**THE TASK:** In the material below, the lines from the one containing "The height and width of the screenshot is (390, 520)." through the one containing "Task: Open Grundriss link for Haus 3, WE 17" are to be given again exactly, ends included, and no others.

**TASK DATA:**

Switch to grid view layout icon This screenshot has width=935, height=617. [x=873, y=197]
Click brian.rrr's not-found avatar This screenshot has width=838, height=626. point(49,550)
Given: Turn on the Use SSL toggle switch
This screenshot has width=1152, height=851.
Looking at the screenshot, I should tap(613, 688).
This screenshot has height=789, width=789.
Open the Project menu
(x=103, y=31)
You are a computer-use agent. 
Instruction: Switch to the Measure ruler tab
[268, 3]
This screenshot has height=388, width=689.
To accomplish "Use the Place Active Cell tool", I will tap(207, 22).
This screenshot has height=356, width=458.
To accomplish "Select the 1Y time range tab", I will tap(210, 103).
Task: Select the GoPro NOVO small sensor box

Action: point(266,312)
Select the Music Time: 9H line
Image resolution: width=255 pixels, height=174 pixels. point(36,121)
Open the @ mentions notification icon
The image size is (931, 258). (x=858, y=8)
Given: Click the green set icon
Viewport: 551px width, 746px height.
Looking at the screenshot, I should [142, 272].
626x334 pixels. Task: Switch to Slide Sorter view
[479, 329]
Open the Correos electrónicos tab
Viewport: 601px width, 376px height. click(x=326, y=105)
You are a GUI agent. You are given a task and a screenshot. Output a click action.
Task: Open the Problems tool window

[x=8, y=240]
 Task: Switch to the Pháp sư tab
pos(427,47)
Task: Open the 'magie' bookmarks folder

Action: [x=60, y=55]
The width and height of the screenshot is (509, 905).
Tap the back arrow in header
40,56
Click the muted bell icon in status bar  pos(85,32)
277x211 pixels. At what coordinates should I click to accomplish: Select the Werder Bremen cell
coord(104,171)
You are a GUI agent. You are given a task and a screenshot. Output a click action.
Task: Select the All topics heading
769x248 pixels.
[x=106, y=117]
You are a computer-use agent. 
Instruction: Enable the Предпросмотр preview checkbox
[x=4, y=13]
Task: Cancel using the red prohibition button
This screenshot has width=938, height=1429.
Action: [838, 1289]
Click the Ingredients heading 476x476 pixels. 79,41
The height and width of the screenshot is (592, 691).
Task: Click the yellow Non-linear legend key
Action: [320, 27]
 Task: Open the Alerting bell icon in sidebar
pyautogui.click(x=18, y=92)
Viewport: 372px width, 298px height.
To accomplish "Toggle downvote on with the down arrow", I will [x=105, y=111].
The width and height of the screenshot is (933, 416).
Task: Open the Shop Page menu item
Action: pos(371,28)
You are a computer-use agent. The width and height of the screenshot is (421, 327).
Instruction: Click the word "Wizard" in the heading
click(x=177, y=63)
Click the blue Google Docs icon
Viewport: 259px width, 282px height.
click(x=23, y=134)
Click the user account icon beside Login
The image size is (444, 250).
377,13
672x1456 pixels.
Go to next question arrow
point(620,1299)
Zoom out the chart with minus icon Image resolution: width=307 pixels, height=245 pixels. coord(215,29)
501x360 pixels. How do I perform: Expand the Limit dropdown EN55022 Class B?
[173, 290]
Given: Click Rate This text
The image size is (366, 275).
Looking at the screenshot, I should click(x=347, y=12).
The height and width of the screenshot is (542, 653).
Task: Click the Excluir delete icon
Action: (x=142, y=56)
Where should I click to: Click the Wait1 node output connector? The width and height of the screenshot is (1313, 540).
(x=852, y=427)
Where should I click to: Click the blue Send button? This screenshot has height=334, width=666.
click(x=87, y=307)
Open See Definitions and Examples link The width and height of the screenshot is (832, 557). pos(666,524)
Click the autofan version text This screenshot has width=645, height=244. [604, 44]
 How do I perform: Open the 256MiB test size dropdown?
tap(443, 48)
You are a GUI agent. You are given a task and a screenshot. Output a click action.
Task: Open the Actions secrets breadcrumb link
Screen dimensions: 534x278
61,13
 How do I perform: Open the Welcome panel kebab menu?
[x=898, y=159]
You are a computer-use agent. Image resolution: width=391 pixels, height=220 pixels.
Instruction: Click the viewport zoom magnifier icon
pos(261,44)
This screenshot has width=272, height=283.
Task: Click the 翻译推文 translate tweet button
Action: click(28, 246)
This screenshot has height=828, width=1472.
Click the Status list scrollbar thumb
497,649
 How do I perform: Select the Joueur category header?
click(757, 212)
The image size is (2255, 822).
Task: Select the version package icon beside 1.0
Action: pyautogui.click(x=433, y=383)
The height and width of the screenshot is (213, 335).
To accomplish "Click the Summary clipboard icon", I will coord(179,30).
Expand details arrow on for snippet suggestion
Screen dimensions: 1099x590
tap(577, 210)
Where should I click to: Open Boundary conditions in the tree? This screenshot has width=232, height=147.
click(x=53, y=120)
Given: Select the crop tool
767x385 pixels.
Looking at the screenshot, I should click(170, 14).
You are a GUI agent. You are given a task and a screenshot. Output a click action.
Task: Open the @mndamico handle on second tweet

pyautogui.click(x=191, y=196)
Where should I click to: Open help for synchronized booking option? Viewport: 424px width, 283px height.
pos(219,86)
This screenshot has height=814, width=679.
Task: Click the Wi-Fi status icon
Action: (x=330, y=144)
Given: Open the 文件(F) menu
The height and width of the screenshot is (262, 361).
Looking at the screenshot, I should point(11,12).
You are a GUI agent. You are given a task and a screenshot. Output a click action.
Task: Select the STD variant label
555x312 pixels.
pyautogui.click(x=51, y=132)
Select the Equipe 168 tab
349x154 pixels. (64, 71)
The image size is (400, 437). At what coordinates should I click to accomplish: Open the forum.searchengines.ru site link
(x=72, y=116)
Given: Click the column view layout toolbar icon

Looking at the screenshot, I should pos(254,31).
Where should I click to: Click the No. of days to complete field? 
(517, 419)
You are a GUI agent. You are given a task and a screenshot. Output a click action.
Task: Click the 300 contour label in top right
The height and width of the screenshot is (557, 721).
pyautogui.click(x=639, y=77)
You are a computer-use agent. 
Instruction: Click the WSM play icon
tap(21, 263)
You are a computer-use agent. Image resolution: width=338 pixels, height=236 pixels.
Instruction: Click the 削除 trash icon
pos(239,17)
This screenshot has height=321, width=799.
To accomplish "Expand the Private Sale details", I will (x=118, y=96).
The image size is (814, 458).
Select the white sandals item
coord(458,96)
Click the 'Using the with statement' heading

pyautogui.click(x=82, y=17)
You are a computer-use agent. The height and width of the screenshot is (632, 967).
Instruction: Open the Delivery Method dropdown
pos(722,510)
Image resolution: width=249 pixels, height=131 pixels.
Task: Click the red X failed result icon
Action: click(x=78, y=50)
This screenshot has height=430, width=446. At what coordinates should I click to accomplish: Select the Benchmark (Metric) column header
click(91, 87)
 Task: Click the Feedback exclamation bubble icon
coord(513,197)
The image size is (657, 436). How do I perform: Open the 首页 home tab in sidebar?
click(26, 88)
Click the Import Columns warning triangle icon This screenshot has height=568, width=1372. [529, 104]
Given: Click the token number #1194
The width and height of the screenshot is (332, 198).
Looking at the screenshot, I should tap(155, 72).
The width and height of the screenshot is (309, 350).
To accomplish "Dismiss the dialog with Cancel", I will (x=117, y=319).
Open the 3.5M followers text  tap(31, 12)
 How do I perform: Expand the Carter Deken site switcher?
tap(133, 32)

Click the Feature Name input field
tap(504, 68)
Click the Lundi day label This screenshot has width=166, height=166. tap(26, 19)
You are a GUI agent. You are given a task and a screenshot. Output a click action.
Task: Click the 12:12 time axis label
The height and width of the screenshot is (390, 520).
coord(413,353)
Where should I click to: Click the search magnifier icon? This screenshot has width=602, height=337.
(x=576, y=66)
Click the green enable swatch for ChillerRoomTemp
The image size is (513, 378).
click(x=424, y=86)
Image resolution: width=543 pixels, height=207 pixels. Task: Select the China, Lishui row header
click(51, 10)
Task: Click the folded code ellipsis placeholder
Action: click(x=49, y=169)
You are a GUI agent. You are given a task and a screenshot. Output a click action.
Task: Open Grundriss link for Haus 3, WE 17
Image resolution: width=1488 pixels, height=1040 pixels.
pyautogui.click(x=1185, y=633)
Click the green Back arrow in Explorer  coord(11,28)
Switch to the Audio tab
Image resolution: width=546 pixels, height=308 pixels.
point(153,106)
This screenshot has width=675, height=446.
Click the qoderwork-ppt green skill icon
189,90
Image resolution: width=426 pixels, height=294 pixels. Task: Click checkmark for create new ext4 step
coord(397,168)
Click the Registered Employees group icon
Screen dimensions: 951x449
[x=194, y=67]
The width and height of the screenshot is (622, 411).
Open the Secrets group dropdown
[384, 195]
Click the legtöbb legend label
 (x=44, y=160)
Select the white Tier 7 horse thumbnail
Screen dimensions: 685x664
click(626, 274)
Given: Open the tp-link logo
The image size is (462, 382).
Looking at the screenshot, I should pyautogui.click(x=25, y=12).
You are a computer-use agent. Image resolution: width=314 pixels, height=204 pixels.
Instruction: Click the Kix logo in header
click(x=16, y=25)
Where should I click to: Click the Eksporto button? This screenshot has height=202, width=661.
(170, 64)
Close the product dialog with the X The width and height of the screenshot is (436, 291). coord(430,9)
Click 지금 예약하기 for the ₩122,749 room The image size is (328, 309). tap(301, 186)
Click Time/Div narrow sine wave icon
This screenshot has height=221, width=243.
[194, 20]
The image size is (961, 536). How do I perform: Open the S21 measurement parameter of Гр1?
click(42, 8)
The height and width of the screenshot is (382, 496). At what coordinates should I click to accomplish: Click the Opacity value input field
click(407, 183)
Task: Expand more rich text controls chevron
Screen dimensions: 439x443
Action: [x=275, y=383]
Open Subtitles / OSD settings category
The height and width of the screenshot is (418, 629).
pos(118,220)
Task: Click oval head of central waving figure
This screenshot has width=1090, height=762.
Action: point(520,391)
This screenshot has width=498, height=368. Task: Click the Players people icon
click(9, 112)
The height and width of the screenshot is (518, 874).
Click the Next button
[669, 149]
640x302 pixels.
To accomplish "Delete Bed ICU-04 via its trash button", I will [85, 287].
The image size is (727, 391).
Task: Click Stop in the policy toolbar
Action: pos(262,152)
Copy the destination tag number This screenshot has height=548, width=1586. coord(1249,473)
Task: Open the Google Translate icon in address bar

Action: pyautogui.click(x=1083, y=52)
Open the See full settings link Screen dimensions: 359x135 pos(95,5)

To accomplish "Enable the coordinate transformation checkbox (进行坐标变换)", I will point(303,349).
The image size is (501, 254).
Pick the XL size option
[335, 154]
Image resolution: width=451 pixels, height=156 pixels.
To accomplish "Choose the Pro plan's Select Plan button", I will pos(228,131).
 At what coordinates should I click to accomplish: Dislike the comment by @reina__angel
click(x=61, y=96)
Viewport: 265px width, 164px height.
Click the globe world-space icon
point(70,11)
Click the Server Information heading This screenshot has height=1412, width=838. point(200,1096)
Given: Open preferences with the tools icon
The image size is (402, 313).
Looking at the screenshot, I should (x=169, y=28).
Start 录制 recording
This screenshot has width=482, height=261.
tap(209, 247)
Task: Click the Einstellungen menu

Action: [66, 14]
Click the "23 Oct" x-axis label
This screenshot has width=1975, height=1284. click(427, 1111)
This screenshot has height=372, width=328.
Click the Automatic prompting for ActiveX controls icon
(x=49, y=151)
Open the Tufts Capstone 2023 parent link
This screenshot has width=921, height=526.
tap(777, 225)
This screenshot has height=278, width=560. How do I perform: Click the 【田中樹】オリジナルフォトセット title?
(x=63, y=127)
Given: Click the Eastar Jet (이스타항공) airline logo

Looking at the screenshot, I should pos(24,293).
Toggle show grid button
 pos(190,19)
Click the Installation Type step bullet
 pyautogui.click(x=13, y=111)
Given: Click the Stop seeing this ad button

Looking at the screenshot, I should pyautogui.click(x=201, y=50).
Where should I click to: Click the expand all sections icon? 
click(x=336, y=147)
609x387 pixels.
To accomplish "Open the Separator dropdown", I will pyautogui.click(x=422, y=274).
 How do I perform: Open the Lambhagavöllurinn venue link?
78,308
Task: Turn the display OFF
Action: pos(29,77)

**RESPONSE TO THIS TASK:**
The height and width of the screenshot is (390, 520).
coord(413,353)
Where should I click to: Click the search magnifier icon? This screenshot has width=602, height=337.
(x=576, y=66)
Click the green enable swatch for ChillerRoomTemp
The image size is (513, 378).
click(x=424, y=86)
Image resolution: width=543 pixels, height=207 pixels. Task: Select the China, Lishui row header
click(51, 10)
Task: Click the folded code ellipsis placeholder
Action: click(x=49, y=169)
You are a GUI agent. You are given a task and a screenshot. Output a click action.
Task: Open Grundriss link for Haus 3, WE 17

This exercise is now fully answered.